Além disso, sustentou que o recorrente não impugnou tais alegações, apenas referiu que detinha procuração outorgada pelo cliente para transigir em nome deste, tendo sido o acordo homologado pelo juízo, diante do que é válido e eficaz. Contudo, rebateu o relator que o fato do cliente ter outorgado procuração permitindo a realização de acordos não chancela condutas do advogado no sentido contrário a seus interesses, não lhe confere “livre arbítrio” para prática de conduta “temerária”, muito menos para produzir benefício próprio, o que sustentou com fulcro no artigo 667, do CC-02. Afirmou que “não há falar em regular exercício da advocacia se as condutas imputadas ao advogado se amoldam a infrações ético- disciplinares previstas expressamente na Lei nº 8.906/1994”. Por fim, constatou o seguinte:

Assim sendo, a ausência de invalidação do acordo judicial não constitui óbice para a responsabilização do recorrente, pois a conduta lesiva imputada ao réu não é a celebração de um acordo nulo, mas, sim, a quebra das obrigações ínsitas ao mandato outorgado.
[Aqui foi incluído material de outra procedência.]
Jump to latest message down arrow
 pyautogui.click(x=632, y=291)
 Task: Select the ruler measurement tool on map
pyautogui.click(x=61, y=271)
Em casos tais, as consequências da conduta abusiva do mandatário podem ser dirimidas à luz da relação jurídica interna existente entre o mandatário e o mandante, no âmbito da competente ação indenizatória, como é o caso.

No que diz respeito ao termo inicial da incidência dos juros moratórios, o relator manteve a forma estabelecida no acórdão, pois de acordo com o entendimento firmado pela corte de que nas ações indenizatórias provenientes de ralação contratual – neste caso, o descumprimento do contrato de mandato por abuso de poderes conferidos a partir da perfectibilização de acordo contrário aos interesses do mandante – o termo inicial de incidência dos juros moratórios sobre os danos morais e materiais é a data da citação. Ademais, manteve o quantum indenizatório fixado no acórdão por não demonstrar irrisoriedade ou abusividade com relação à situação fática.

Ademais, O relator asseverou que o bloqueio de bens do recorrente realizado em outro processo não serve para obstar a mora do devedor no que diz respeito a outra obrigação, envolvendo credor e situação fática diversa.

Diante das razões jurídicas e legais supracitadas, por unanimidade, foi negado provimento ao Recurso Especial.